━━ SUPPLIED TEXT ━━
The Salmanticenses explicitly apply this doctrine to charity and the spiritual life. It is very likely through them, directly or indirectly, that this teaching entered the modern Carmelite tradition and reached Bl. Marie-Eugène. Bl. Marie-Eugène used to recommend the Salmanticenses to his brothers.

The great common idea is therefore: a habit grows through acts, but not through all acts indiscriminately. The act must engage the virtue with a proportionate intensity. That intensity is qualitative and volitional, not emotional. Relaxed acts at best weakly stabilise the habit and may actually weaken it.

The scholastic doctrine is metaphysically rigorous, but it raises an immediate practical question: how can a person, in their own conscience, distinguish between “the intensity of an act” and “the intensity of the habit”? The difficulty is real. Neither is directly measurable psychologically. St. Thomas is speaking of an ontological and volitional reality, not of an introspective feeling.
━━━
━━ GIVEN RECORDS ━━
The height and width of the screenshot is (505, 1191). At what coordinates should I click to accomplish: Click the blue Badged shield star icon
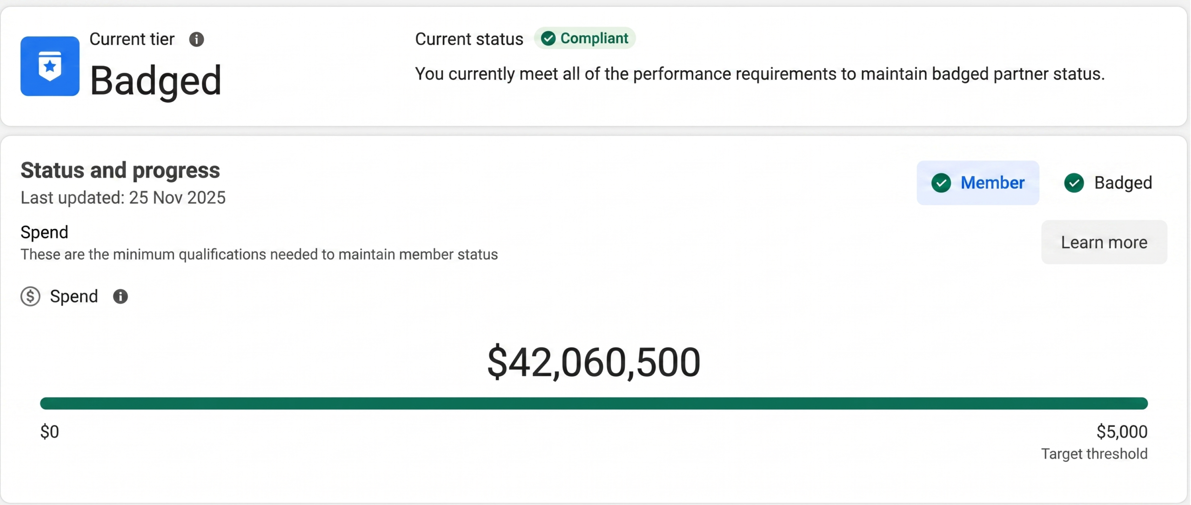(50, 66)
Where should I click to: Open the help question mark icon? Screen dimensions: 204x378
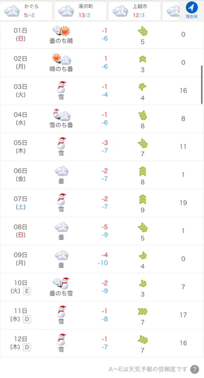point(195,369)
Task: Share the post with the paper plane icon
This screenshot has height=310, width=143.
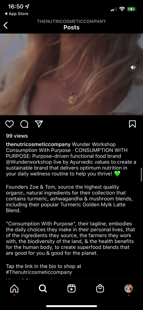Action: 39,124
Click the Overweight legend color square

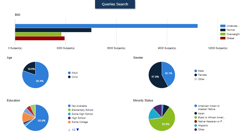[223, 34]
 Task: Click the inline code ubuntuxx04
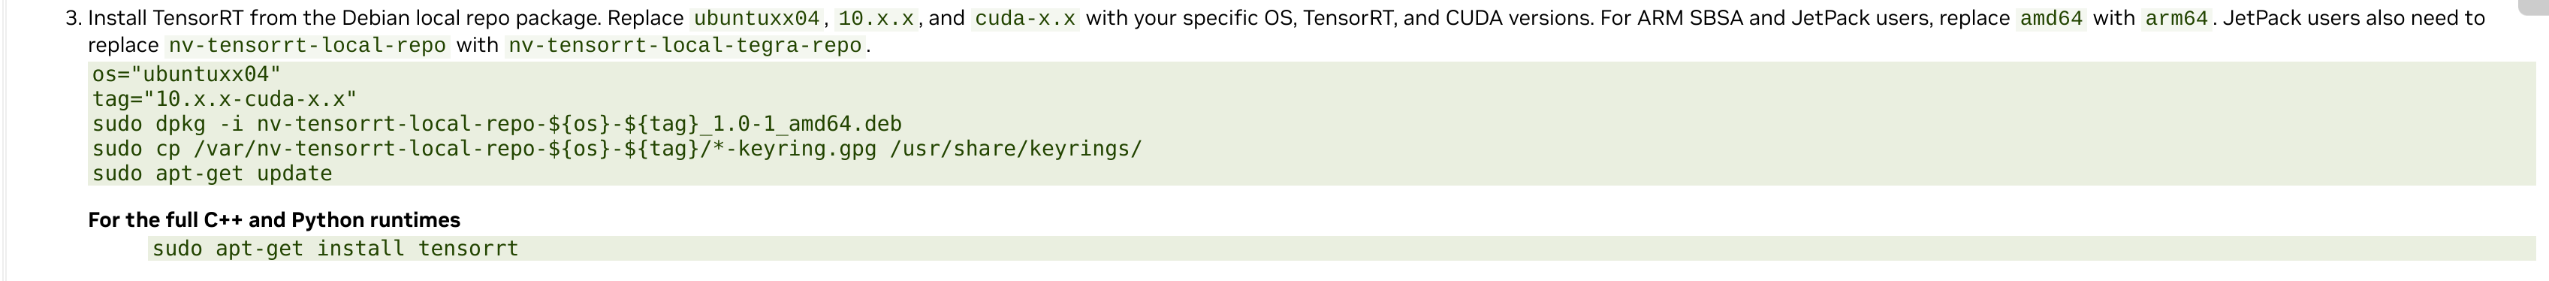(x=757, y=19)
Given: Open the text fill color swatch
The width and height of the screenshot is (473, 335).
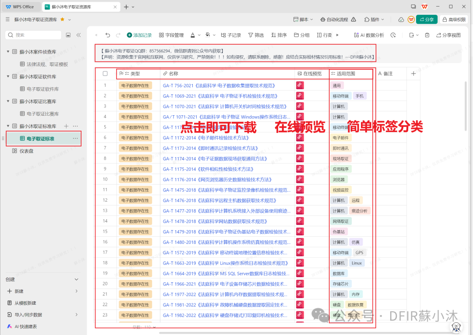Looking at the screenshot, I should click(208, 35).
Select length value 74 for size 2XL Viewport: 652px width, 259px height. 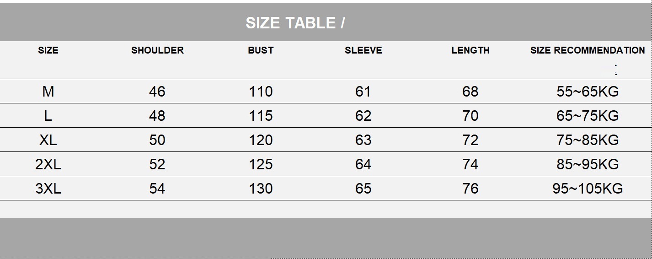(x=470, y=164)
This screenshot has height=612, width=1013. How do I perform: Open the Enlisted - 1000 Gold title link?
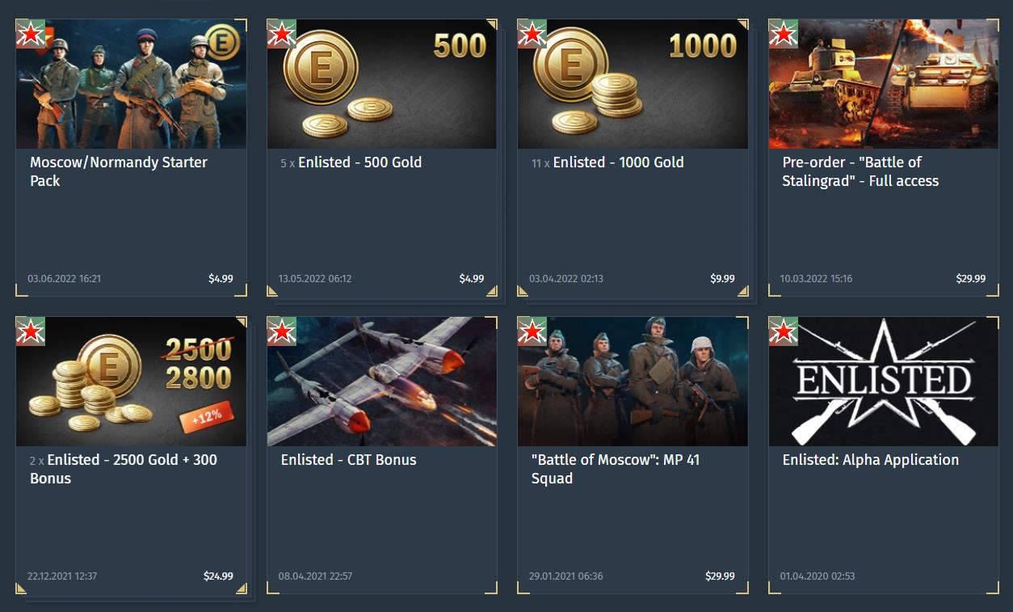click(x=619, y=162)
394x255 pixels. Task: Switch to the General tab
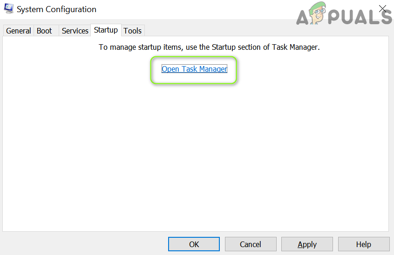click(x=19, y=31)
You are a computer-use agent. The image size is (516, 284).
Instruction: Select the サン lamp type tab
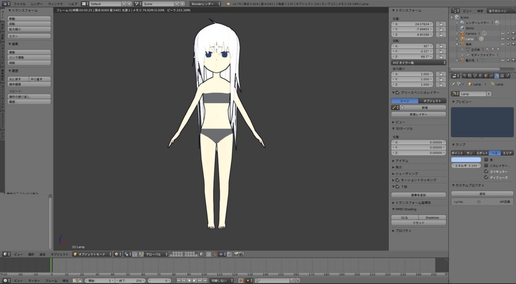pos(470,153)
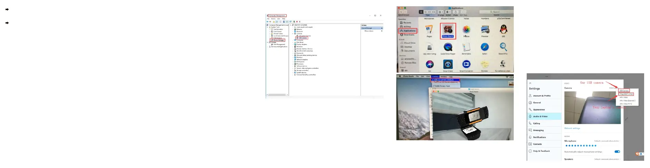Expand the Microphone device dropdown

(607, 141)
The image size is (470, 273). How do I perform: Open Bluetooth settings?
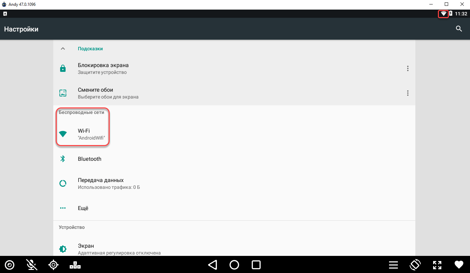tap(234, 159)
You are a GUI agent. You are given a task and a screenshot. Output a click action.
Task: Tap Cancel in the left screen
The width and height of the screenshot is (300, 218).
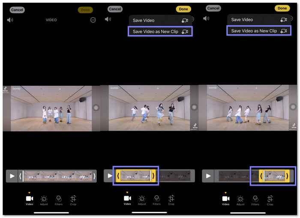[x=17, y=9]
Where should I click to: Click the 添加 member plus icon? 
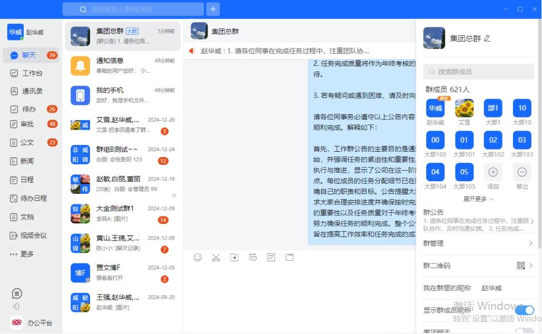click(493, 172)
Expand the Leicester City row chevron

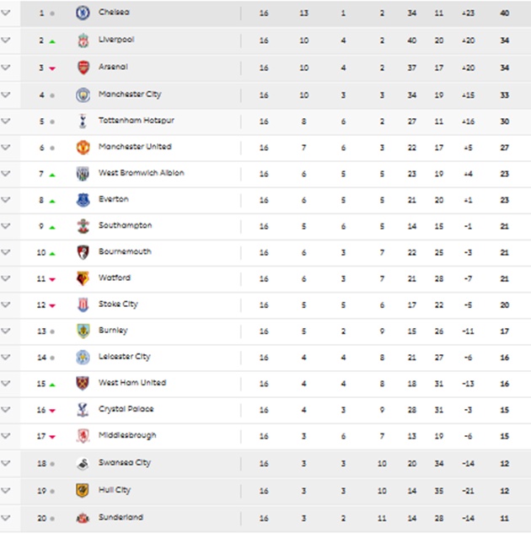coord(7,358)
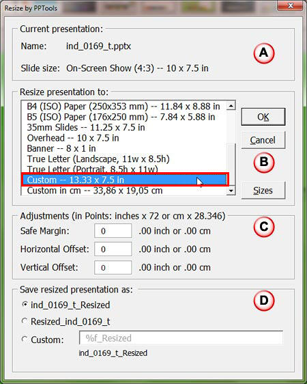307x384 pixels.
Task: Confirm with the OK button
Action: coord(263,117)
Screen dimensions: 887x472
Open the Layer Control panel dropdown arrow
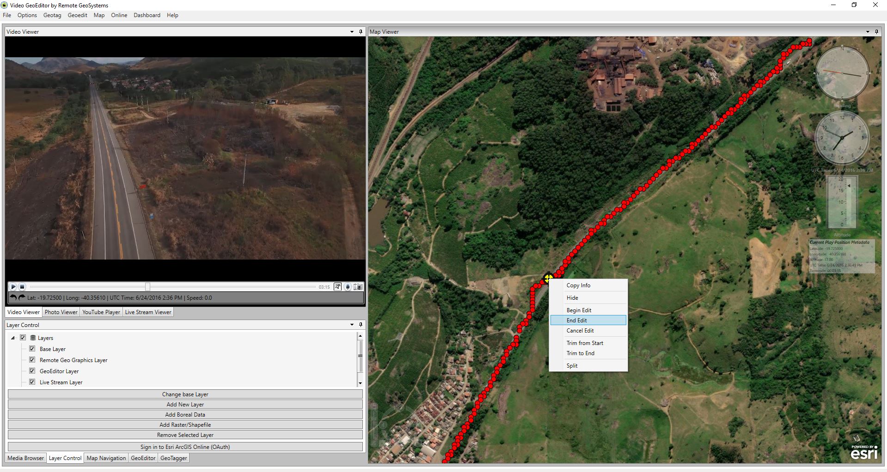point(352,325)
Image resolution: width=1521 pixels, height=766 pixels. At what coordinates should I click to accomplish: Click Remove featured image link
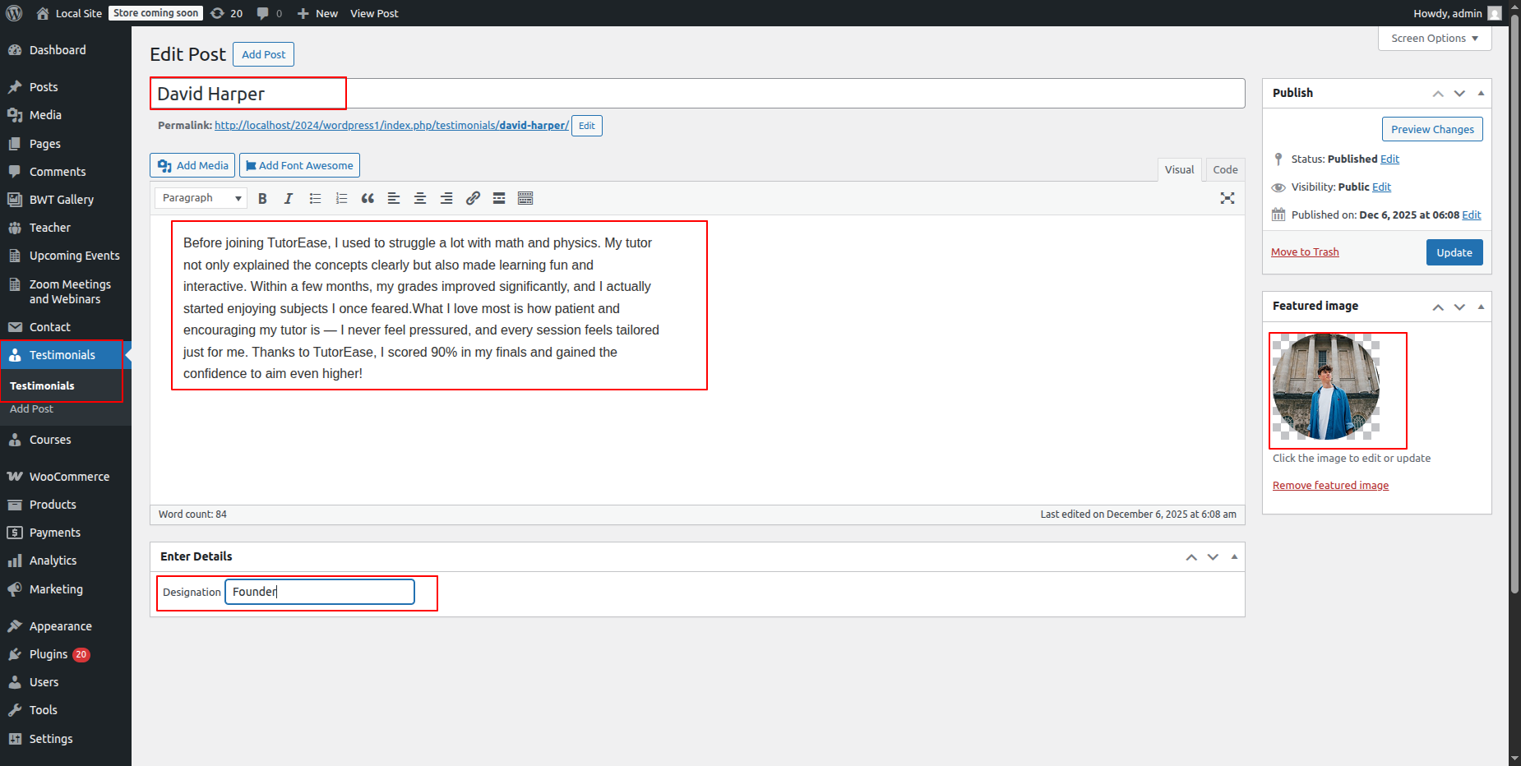pyautogui.click(x=1330, y=486)
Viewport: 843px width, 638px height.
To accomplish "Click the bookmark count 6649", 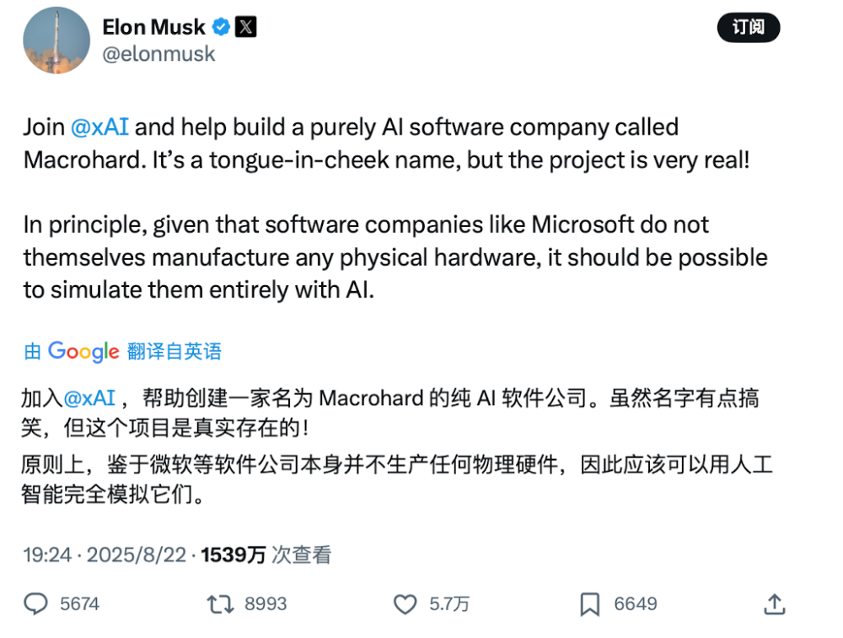I will (634, 604).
━━━
- [TASKS TO COMPLETE]
a) Using the passage on acts and the growth of habits, decide whether each statement agrees with it. Answer yes or no for each, quoting the words that settle it.
(i) The intensity an act needs is emotional.
(ii) Bl. Marie-Eugène recommended the Salmanticenses to his brothers.
(iii) The intensity of an act can be measured directly by psychology.
b) Carry on the passage on acts and the growth of habits, picking up right after its final sentence.

- [WRITTEN RESPONSES]
a)
(i) No: "That intensity is qualitative and volitional, not emotional."
(ii) Yes: "Bl. Marie-Eugène used to recommend the Salmanticenses to his brothers."
(iii) No: "Neither is directly measurable psychologically."

b)
A person cannot “measure” their habit of charity as one would measure a quantity. The habit can only be known indirectly, through the acts habitually performed — their ease, stability, purity, promptness, and fidelity under trial. St. Thomas himself provides criteria in I–II, q. 51, a. 2 ad 1: “The sign of a generated habit must be taken from the pleasure experienced in the act” (Signum generati habitus oportet accipere ex delectatione operis). Yet in advanced spiritual life, as St John of the Cross and Fr Marie-Eugène are clear, even sensible consolation can disappear while charity increases greatly. The external signs become increasingly unreliable.

In practice, the comparison between the intensity of the act and the intensity of the habit is not made through feeling but through the truth of the engagement of the will. Several concrete criteria emerge from the tradition.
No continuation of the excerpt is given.